======== Dados do exercício ========
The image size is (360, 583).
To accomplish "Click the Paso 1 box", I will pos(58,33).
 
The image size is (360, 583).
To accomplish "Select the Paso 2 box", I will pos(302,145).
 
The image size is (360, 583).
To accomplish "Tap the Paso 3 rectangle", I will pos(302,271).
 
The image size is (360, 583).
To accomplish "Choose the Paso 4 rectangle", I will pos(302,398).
========
======== Dados do exercício ========
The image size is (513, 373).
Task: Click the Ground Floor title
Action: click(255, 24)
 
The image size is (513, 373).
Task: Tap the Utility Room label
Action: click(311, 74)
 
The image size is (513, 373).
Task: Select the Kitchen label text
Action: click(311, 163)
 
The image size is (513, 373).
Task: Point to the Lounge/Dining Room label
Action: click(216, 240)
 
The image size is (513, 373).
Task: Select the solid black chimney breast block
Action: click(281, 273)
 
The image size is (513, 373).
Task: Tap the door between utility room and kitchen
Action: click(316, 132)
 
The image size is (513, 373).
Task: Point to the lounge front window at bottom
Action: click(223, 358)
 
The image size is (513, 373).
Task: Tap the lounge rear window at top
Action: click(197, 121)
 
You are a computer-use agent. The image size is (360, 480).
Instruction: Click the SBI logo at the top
========
======== Dados do exercício ========
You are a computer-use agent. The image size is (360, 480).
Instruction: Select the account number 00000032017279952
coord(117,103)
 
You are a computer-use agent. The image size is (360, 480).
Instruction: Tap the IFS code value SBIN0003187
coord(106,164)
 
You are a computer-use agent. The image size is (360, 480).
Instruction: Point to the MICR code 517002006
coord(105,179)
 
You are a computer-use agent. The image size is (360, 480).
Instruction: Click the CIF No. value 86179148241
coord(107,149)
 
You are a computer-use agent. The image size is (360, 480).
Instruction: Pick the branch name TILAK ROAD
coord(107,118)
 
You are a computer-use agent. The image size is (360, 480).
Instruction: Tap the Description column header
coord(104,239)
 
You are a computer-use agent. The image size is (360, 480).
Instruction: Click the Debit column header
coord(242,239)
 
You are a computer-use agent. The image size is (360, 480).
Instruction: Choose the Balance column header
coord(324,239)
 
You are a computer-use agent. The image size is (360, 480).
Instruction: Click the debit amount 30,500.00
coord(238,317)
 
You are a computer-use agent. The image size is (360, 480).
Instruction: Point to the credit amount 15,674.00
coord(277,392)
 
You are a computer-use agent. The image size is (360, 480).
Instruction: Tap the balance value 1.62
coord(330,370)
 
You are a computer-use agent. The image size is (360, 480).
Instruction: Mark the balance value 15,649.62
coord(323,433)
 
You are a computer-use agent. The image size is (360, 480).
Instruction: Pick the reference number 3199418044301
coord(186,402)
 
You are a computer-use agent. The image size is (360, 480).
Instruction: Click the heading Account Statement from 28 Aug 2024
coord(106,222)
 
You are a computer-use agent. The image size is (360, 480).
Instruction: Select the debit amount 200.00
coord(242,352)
========
Mostre, copiadas na íntegra, todas as linhas acima que contêm a sequência "label". Diferencie maiúsculas de minúsculas.

Resposta da tarefa
Task: Tap the Utility Room label
Task: Select the Kitchen label text
Task: Point to the Lounge/Dining Room label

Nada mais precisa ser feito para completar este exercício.